首都を漢陽(ソウル)に遷都 朝鮮王朝の誕生
朝鮮半島の10世紀から14世紀は高麗(コリョ/こうらい)の統一王朝がありました。英語読みのコリア(KOREA)の元です。その後1392年に李成桂(イ・ソンゲ)が朝鮮(チョソン)王朝(李氏朝鮮)を樹立させました。首都を高麗時代の開城から漢陽(現ソウル)へ遷都しています。権力を持ち過ぎた仏教を廃し、儒教を重んじ国教としています。こうして14世紀末より誕生した朝鮮王朝は約500年の歴史を刻む最後の王朝となり、27人の国王が在位しました。
庶民のための文字 ハングルの父
朝鮮王朝の中でも最高の名君として国民に愛されているのが、第4代国王、世宗(セ ジョン)です。在位は1418年~1450年。この国王は文字体系ハングル(訓民正音)を制定したことで有名です。それまで文字は漢字しかなかった朝鮮半島で、庶民が話す言葉を漢字にするには、限界がありました。そのため朝鮮語を表示するための表音文字を、優秀な学者を集めて研究させ、独自の文字体系を作り上げました。これが現在の韓国語のハングルに至っています。
また庶民の暮らしを向上させるため、儒教を政治の根本とする王道政治を展開し、安定した時代をつくったといわれています。名君として「世宗大王」と呼ばれ、現在の1万ウォン紙幣に肖像画が描かれています。
歴史ドラマ『イ・サン』 幼き王子から若き賢君へ
もうひとりは、朝鮮王朝第22代国王、正祖(チョンジョ)です。その名の『イ・サン』はテレビドラマとなり大変な人気を博しました。実在は1752年~1800年。

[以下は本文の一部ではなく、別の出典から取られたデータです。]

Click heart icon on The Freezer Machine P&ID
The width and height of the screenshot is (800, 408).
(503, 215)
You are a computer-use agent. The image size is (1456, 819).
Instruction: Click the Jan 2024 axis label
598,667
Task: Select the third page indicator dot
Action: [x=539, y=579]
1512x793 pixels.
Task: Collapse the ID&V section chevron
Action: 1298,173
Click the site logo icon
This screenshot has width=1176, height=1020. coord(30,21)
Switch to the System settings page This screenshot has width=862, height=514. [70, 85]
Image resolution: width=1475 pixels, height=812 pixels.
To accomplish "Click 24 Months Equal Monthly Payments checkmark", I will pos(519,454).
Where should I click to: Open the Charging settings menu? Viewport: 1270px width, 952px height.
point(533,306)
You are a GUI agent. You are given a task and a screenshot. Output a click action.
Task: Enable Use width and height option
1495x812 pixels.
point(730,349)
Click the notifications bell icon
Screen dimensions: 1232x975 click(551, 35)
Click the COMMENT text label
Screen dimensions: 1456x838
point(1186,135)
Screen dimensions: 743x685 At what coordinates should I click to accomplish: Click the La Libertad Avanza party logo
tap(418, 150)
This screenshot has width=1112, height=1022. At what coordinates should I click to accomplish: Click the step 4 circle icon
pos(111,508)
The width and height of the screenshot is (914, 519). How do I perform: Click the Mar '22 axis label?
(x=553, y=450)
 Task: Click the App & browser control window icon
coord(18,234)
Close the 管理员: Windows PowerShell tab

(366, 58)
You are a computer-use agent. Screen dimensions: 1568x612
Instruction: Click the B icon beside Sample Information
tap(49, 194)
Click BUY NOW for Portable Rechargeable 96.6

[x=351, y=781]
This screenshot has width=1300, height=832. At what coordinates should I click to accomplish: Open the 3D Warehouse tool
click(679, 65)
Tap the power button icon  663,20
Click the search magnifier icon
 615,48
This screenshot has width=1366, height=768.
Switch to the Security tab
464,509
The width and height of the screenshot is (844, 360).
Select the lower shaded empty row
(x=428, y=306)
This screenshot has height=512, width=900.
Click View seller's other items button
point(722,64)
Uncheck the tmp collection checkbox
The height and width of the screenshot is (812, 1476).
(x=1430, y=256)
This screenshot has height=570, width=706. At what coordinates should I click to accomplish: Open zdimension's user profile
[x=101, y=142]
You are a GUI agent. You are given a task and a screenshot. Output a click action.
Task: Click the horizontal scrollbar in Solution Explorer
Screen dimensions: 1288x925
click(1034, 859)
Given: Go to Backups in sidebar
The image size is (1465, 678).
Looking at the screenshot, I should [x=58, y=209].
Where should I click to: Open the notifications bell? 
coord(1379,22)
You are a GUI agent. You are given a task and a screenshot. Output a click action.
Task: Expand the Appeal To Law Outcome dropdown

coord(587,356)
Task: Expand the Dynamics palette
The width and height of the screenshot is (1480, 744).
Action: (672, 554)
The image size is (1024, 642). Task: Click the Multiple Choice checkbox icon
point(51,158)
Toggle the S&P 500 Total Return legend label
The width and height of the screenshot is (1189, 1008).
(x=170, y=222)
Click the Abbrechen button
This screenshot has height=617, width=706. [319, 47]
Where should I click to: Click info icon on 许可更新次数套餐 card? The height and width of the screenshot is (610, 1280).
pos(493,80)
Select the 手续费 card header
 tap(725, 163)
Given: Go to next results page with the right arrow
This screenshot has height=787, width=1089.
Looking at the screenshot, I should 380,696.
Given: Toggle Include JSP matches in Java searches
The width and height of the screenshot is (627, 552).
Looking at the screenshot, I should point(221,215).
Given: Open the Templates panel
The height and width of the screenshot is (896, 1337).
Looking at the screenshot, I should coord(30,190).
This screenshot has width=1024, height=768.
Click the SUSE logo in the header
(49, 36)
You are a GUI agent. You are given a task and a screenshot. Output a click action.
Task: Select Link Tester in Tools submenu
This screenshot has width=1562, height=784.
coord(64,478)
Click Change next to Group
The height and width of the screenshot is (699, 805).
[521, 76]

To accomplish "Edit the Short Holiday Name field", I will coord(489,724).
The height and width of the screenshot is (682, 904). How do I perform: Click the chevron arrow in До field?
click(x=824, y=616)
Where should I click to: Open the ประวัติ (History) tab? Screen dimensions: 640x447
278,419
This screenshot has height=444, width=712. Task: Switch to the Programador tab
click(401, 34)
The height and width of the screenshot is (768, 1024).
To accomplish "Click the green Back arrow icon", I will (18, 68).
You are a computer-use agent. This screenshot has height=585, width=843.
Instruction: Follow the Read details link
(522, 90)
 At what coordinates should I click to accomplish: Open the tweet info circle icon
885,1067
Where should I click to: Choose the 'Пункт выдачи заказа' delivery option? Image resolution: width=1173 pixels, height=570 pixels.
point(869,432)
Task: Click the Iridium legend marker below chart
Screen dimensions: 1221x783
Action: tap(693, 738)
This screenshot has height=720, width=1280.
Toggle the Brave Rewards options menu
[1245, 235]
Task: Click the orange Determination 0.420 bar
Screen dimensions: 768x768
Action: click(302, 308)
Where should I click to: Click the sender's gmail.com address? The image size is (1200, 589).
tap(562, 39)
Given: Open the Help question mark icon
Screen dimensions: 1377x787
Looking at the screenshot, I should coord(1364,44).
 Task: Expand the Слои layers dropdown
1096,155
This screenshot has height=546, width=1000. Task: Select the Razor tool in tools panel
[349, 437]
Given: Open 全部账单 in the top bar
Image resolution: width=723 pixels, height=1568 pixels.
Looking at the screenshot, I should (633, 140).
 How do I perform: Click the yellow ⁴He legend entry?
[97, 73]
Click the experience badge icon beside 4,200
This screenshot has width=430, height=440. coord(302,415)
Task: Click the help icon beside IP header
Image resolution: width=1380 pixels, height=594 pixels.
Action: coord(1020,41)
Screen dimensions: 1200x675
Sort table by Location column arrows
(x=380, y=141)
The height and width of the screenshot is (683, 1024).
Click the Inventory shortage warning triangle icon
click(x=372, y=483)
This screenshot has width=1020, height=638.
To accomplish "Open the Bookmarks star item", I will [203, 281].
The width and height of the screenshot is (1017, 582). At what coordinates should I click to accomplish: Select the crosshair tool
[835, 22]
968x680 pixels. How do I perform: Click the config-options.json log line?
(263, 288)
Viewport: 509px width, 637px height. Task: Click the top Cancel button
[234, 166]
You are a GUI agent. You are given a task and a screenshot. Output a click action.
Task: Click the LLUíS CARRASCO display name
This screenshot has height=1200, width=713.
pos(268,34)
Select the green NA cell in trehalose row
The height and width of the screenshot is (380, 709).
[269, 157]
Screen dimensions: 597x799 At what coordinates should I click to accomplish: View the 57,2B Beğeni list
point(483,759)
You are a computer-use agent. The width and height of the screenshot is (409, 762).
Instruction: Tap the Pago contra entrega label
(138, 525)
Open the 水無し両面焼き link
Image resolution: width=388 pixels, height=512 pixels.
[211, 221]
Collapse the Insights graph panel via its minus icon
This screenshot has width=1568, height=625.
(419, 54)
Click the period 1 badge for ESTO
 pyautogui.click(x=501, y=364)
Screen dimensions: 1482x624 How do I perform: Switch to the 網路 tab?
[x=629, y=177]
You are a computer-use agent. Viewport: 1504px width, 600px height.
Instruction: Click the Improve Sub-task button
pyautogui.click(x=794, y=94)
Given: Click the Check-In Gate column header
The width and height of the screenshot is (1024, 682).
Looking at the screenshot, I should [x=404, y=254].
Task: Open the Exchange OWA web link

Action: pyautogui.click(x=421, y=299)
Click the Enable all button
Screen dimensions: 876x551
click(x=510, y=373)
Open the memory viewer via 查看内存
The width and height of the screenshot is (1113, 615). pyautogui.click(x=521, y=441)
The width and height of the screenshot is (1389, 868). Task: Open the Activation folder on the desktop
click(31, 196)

正祖の父である・思倬世子(サドセジャ)は、祖父で21代国王である英祖(ヨンジョ)の後継者候補でしたが、王朝内の権力争いによる陰謀から無実の罪をきせられ、英祖の命令によって牢に閉じ込められ、やがて餓死してしまいました。
正祖は父が亡くなった後、8歳にして世継ぎ候補、11歳で正式な後継者として皇太子となり、やがて25歳で22代国王に就きました。
正祖は父の悲劇もあったことから、いち早く朝廷内を改革・刷新し、王権の強化にあたります。産業、商業などの経済の活性化や文化振興など、自分の理想とする国民のための政策を立案、実行しました。またたとえ派閥相手であっても、能力のある者は平等に人材登用したといわれています。
父を偲ぶ思い 墓を移した水原華城
韓国には世界遺産となる「水原華城(ス ウォン ファ ソン)」があります。これは正祖が若くして非業の死をとげた父を偲び、墓を水原に移すとともに、周囲に華城を建設したものです。国の南部を守る要塞の役目もありましたが、何より政治の安定、経済の発展、そして父への思いを込めた意義のある城郭でした。